What Is N-Acetyl L-Tyrosine (NALT)?
This is a highly bioavailable form of L-Tyrosine, an amino acid the body uses to create the neurotransmitter dopamine. L-tyrosine is what's known as a precursor. These are substances the body uses to create other substances. By using the enzyme tyrosine hydroxylase, the brain converts L-tyrosine into L-DOPA (levodopa). Then, through a process called decarboxylation, L-DOPA is converted into dopamine.1
Dopamine is a neurotransmitter known to play a role in motivation, reward, arousal, executive functions, motor control, and more.2 Because of this, dopamine is often one of the main neurotransmitters affected by nootropics.
From there, the body uses dopamine to create norepinephrine (noradrenaline) and epinephrine (adrenaline), two other neurotransmitters. Norepinephrine is known to play a role in arousal, alertness, and readiness for action.
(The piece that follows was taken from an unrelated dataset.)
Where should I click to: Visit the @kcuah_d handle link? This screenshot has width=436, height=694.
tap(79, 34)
Together, these three neurotransmitters are collectively known as catecholamines.3
Nootropic users have been using both L-tyrosine and N-acetyl L-tyrosine for years to improve cognitive performance. Among the benefits typically reported are those associated with the catecholamines: increased attention, focus, and motivation, and improved overall cognition. We'll take a look at what the science has to say about these claims shortly. But first, let's compare L-tyrosine with N-acetyl L-tyrosine.
L-Tyrosine vs N-Acetyl L-Tyrosine (NALT)
N-acetyl L-tyrosine (NALT) is just L-tyrosine with an added acetyl group. In the body, NALT breaks down into L-tyrosine. So why do some nootropic users take NALT instead of regular L-tyrosine?
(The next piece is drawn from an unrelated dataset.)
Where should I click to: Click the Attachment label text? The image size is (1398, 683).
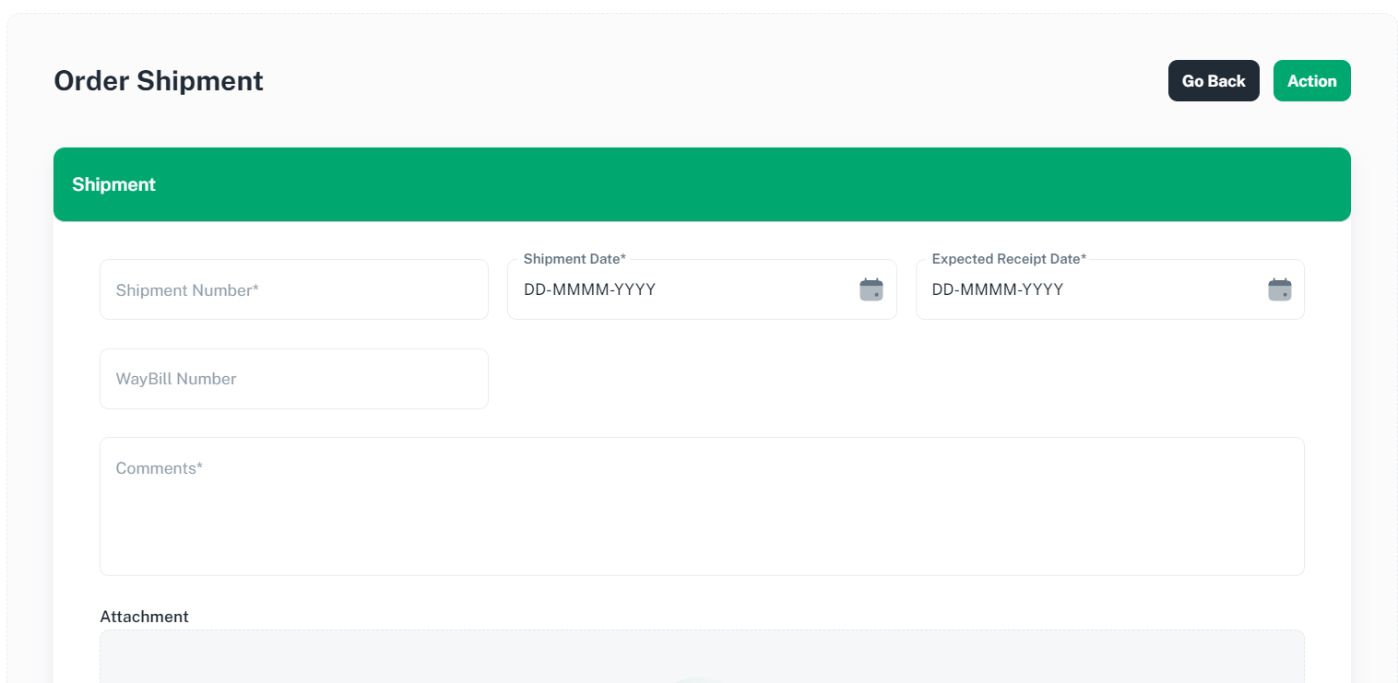click(x=144, y=617)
The main reason is bioavailability. NALT has been shown to be much more soluble than L-tyrosine.4 Because of this, it's often assumed that NALT is more bioavailable and thus increases dopamine levels more than regular L-tyrosine. But the science paints a different picture.
A placebo-controlled study published in the Journal of Pharmacy and Pharmacology compared oral administration of several forms of tyrosine.5 The researchers checked brain tyrosine levels after 1 and 4 hours post-administration. While both L-tyrosine and NALT increased tyrosine levels in the brain, L-tyrosine increased them nearly twice as much at the 1 hour mark. After 4 hours, brain tyrosine levels were slightly higher in the L-tyrosine group than in the NALT group. Both were higher than placebo.
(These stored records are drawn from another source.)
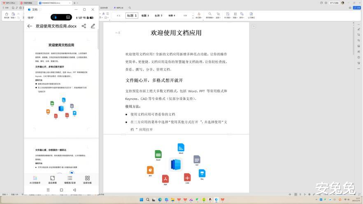Open 缩略图/目录 thumbnail list icon
Viewport: 363px width, 204px height.
tap(70, 180)
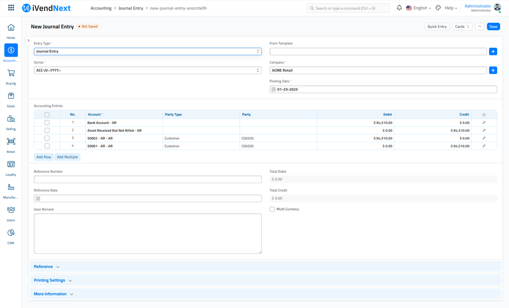Screen dimensions: 509x308
Task: Click the notifications bell icon
Action: (x=399, y=8)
Additionally, a 2003 study showed that 35% of NALT is excreted unchanged in urine.6 Obviously, if 35% of NALT is excreted, it's not being converted to L-DOPA and then dopamine. Comparatively, levels of L-tyrosine excreted in urine are around 5%.7
In spite of all this, many people report a greater nootropic effect from taking NALT than L-tyrosine. However, some nootropic users report the exact opposite. It appears to come down to individual body chemistry. But as we've explored above, there's no question that both L-tyrosine and NALT can increase catecholamine levels in the brain. Now let's take a look at the nootropic benefits of NALT and L-tyrosine.
The Nootropic Benefits of L-Tyrosine and N-Acetyl L-Tyrosine (NALT)
Nootropic users have claimed a number of benefits from taking both L-tyrosine and N-acetyl L-tyrosine (NALT). These benefits include improved memory and mood, decreased anxiety and stress, and more. Let's see what the science has to say about these claims.
Decreased Stress
A 1989 study took a look at the effect that l-tyrosine had on stressed (but otherwise healthy) humans.8 This study used a double-blind, placebo-controlled model. The researchers wanted to see how people given l-tyrosine reacted to 4.5 hours of being exposed to cold and hypoxia (lack of oxygen). The participants given l-tyrosine shows significantly less signs of stress than those given a placebo. The tyrosine group has less stress, less performance impairment, and a more stable affect.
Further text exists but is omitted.